- EXERCISE DESCRIPTION -
All records below are to be transcribed exactly, with every picture left out.

[EXCERPTED DATA Boundary: Start]

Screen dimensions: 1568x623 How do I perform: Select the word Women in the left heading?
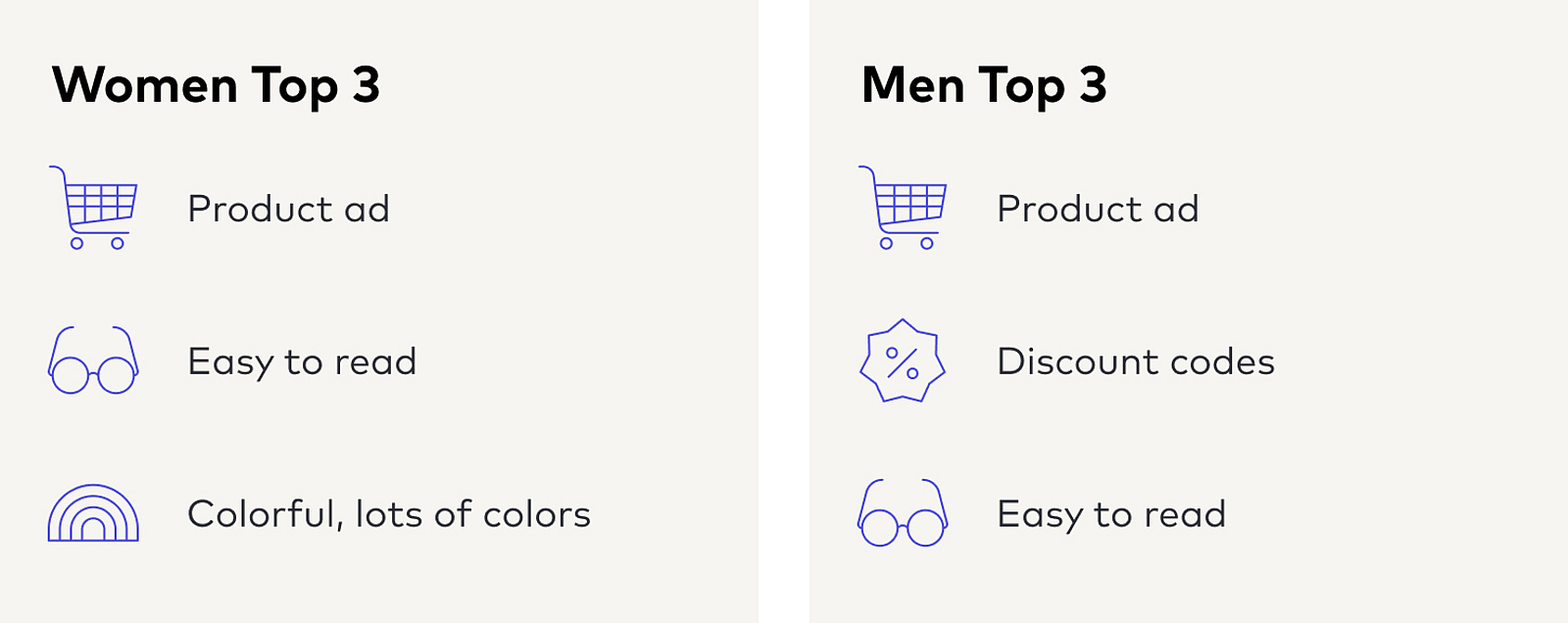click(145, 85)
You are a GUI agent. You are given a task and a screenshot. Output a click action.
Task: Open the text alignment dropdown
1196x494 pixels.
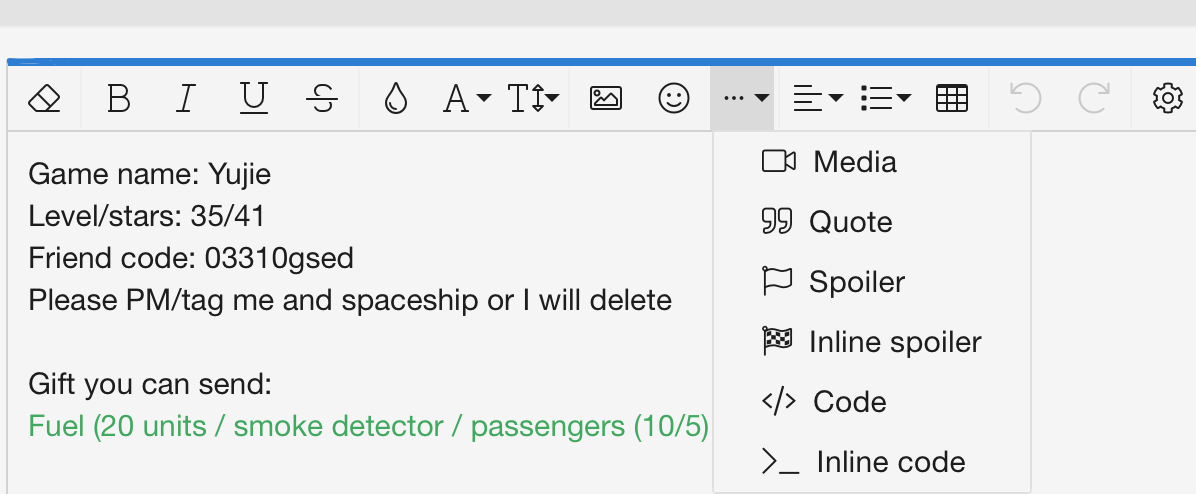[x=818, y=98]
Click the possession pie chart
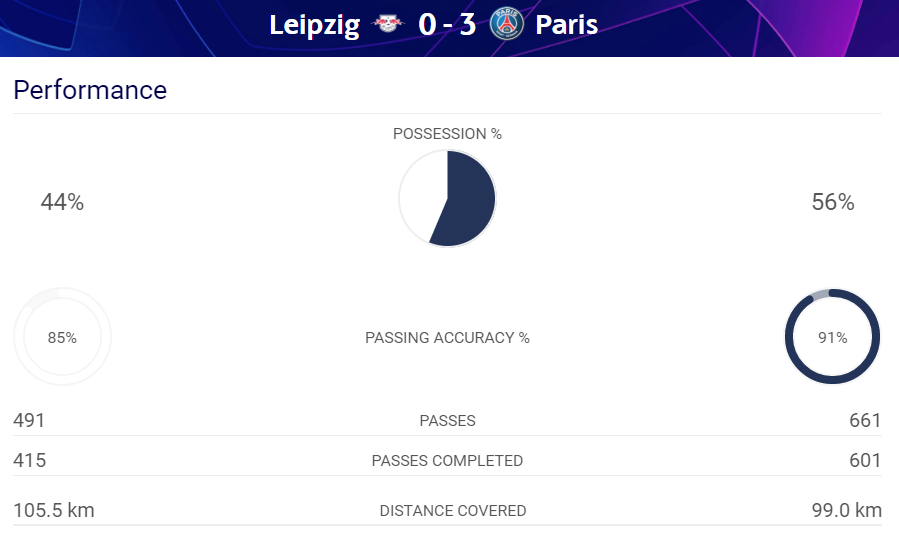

[EXCERPTED DATA Boundary: End]

- EXPECTED ANSWER -
Screen dimensions: 1568x623 How do I perform: Select the word Women in the left heading?
click(145, 85)
You are a GUI agent. You are given a task and a screenshot. Output a click action.
Task: Open the text alignment dropdown
1196x494 pixels.
[x=818, y=98]
Click the possession pie chart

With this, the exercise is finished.